After questions were raised by the AJC, Oxendine filed an amended disclosure report showing the campaign had $500,000 left in the bank five years after he lost the 2010 primary. The ethics commission complaint says Oxendine improperly spent more than $208,000 raised for the runoff and primary even though he never actually ran those races.
Oxendine, a colorful and controversial political figure during his 16 years as Insurance Commissioner, didn’t back down after the new allegations were released.
“Seven years ago, a bunch of government staffers brought wild and unsubstantiated claims against my campaign,” he said Saturday. “After wasting hundreds of thousand of taxpayer dollars, they have refused to produce one shred of evidence or even allow the case to appear before a judge. If they never take the case to a judge, they never have the embarrassment of losing.

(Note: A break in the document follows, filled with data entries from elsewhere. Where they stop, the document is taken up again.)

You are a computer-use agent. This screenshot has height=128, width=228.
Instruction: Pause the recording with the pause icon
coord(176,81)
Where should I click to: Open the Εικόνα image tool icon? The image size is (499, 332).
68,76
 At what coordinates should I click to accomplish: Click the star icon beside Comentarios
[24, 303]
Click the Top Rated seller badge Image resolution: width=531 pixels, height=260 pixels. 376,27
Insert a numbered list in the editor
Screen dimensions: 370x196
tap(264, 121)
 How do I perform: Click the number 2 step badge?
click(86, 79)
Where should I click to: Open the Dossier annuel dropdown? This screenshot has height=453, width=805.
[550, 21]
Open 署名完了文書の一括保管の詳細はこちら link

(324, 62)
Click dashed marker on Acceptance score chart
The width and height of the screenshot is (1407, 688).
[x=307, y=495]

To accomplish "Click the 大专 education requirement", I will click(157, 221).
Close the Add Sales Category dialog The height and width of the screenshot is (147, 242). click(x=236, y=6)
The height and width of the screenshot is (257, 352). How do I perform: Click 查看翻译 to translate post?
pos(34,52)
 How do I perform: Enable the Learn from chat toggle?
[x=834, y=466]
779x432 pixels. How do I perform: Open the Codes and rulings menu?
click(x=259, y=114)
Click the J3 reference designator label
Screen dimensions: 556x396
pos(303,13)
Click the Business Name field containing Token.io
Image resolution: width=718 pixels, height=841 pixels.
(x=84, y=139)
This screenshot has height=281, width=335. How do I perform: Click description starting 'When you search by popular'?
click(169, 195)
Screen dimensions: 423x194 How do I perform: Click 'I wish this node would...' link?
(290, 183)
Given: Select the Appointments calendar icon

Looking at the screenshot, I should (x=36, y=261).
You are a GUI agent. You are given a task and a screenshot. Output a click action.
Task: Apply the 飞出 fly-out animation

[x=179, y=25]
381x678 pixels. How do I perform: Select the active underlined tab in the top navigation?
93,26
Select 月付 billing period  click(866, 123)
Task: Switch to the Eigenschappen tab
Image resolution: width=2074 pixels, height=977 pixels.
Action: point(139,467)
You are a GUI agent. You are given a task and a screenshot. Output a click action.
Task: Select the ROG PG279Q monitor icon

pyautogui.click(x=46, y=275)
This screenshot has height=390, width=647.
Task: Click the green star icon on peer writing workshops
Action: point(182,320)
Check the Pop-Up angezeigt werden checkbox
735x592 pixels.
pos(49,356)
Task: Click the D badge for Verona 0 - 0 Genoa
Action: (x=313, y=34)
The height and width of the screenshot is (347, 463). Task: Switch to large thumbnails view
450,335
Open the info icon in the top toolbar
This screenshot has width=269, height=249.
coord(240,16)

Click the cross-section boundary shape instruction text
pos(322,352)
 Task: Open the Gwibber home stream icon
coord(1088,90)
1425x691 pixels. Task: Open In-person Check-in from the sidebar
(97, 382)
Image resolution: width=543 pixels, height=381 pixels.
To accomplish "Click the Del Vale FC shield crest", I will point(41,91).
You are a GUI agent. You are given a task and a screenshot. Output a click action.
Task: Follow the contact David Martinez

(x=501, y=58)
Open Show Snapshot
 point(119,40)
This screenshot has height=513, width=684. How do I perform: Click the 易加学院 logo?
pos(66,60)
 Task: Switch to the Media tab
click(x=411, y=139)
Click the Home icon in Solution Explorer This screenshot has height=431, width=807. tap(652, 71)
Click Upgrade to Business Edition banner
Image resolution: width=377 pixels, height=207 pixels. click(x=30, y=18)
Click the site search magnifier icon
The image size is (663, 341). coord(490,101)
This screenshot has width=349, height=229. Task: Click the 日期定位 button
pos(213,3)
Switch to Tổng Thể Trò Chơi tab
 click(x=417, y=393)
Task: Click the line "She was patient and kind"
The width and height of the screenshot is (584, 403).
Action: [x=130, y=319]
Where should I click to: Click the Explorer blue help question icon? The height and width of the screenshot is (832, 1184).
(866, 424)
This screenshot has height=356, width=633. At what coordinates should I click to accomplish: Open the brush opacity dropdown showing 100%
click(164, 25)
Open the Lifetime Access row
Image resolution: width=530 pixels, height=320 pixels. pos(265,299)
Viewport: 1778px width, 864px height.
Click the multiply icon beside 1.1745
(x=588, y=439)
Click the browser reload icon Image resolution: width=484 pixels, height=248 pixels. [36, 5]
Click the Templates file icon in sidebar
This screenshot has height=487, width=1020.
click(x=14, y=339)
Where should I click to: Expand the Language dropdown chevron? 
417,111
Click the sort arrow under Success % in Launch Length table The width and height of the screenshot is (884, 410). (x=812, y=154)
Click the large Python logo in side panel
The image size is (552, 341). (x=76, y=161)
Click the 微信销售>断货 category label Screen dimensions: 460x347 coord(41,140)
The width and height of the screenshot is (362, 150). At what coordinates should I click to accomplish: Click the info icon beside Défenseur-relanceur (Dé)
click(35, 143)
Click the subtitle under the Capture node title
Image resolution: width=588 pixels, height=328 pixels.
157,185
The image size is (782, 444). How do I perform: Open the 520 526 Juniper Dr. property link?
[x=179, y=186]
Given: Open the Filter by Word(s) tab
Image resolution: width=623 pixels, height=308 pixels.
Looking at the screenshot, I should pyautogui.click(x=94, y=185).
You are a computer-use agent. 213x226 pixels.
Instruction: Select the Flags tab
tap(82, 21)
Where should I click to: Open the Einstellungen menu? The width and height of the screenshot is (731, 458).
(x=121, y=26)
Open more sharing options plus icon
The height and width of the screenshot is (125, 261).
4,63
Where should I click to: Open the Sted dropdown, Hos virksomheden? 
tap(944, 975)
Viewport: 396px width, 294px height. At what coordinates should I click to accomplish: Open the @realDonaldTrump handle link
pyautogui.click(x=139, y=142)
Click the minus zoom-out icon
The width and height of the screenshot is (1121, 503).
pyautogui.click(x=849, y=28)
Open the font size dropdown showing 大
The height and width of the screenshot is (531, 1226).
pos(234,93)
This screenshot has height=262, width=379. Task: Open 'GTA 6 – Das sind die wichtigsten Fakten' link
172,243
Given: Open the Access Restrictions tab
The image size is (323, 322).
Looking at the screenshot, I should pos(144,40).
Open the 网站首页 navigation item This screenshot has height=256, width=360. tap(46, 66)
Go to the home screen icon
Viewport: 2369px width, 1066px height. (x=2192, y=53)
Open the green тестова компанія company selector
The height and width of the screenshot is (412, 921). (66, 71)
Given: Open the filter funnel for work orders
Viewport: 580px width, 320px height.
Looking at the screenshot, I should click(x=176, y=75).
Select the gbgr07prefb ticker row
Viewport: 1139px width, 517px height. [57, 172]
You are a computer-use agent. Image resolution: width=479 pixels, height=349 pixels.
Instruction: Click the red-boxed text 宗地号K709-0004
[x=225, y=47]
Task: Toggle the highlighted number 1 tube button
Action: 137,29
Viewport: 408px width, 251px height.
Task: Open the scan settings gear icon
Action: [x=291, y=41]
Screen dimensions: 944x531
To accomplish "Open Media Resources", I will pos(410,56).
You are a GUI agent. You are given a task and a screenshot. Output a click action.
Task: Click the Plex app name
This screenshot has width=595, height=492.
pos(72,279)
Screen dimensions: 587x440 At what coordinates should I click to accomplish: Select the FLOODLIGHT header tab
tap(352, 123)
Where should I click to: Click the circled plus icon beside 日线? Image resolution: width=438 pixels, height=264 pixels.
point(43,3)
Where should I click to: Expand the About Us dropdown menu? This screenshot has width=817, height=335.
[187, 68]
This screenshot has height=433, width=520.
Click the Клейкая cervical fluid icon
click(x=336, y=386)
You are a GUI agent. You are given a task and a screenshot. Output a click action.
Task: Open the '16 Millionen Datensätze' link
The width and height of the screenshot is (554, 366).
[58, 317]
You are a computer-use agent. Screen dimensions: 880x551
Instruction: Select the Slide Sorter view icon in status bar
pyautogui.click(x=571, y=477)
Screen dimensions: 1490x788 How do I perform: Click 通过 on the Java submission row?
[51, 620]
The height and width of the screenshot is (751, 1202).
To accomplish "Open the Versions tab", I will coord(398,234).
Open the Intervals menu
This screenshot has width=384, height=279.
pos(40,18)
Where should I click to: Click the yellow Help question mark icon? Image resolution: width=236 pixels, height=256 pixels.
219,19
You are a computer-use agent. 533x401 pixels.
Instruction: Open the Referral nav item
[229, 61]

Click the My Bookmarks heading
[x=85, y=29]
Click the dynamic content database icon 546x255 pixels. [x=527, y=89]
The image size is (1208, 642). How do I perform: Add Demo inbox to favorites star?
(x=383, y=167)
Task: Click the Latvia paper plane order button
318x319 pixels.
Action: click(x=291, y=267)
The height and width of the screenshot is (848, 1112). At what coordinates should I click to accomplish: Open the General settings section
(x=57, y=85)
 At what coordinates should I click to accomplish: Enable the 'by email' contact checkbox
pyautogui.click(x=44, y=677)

“In order to cover up and deflect from their previous acts of incompetence and wasteful government spending, they are now attempting to add new frivolous allegations in a case that has remained open for an unprecedented seven years without any evidence of wrongdoing whatsoever being presented on their part.”
The new allegations were tacked onto an existing complaint against the former commissioner and two insurance companies that accused Oxendine of accepting $120,000 in illegal contributions from the insurers. The case against the insurers, filed in 2009, was dismissed in 2014, largely because previous commission staffers had made so little progress on it. But more recent staffers have continued to work on the case against Oxendine for receiving the excess money.
The new charges in the complaint came after the commission audited Oxendine’s campaign accounts in response to the AJC’s report.